Dossiers: 98-862-IT-I

ENTRE :

JEAN D. BRASSARD,

appelant,

et

SA MAJESTÉ LA REINE,

intimée.

Motifs du jugement

Le juge en chef adjoint Bowman

[1]            Ces appels ont été interjetés à l'encontre des cotisations établies pour les années d'imposition 1993 et 1994 de l'appelant. En établissant ces cotisations, le ministre a refusé d'admettre la déduction des pertes que l'appelant a demandée dans le calcul de ses revenus pour les deux années.

[2]            L'appelant est un comptable agréé. Il pratiquait sa profession à Sault Ste.
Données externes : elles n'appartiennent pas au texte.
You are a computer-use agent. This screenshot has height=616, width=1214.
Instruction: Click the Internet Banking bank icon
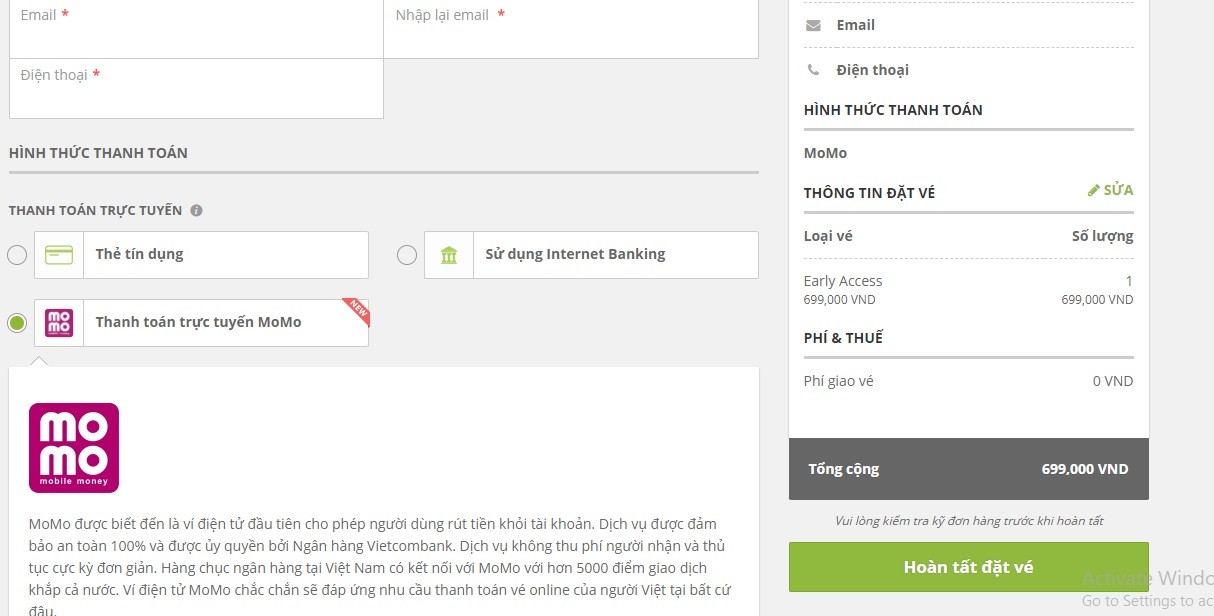coord(449,255)
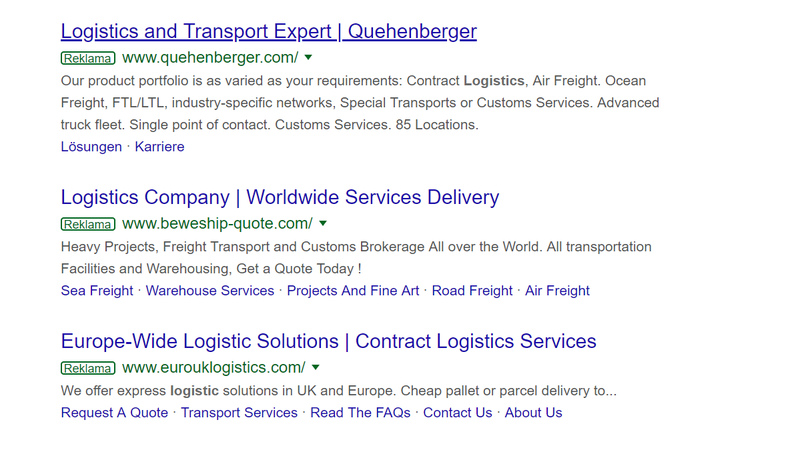Go to Request A Quote sitelink
This screenshot has height=450, width=800.
(x=114, y=413)
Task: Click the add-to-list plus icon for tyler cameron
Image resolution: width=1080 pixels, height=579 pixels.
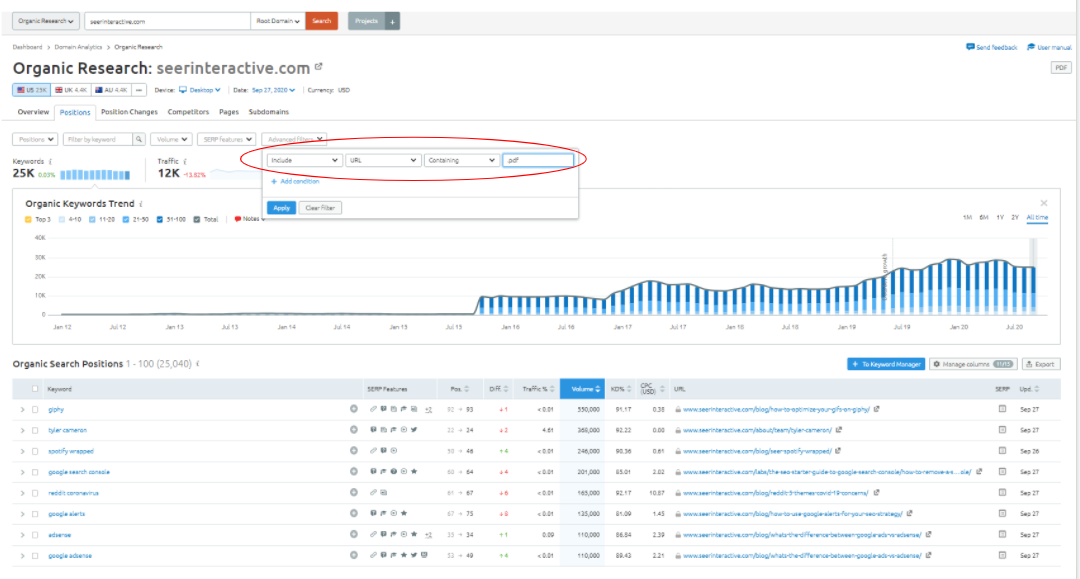Action: (353, 430)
Marie (Ontario). En outre, l'appelant était copropriétaire avec sa femme d'une entreprise, Brassard Larouche Distributing Agencies, qui distribuait des produits Amway ( « l'entreprise Amway » ). Il a réclamé une perte dans le cadre de l'exploitation de l'entreprise Amway. Le ministre n'a pas admis la déduction.

[3]            Les paragraphes 3 à 7 de la réponse à l'avis d'appel exposent assez nettement le problème.

3.              Dans le calcul de son revenu total pour les années d'imposition 1993 et 1994, l'appelant a inclus les montants suivants:

                                                                                                1993                         1994

Pertes nettes d'entreprise AMWAY (11 593 $)                (12 714 $)

Revenus nets de profession libérale 30 424      37 539

Revenu total          18 831 $ 24 825 $

4.              Par avis de cotisation datés du 2 juin 1994 et du 18 mai 1995, le ministre du Revenu national (le "Ministre") a initialement cotisé l'appelant pour les années d'imposition 1993 et 1994 respectivement.

5.              Par avis de nouvelle cotisation datés du 8 avril 1997, le Ministre a refusé lesdites pertes nettes d'entreprise AMWAY pour les années en litige.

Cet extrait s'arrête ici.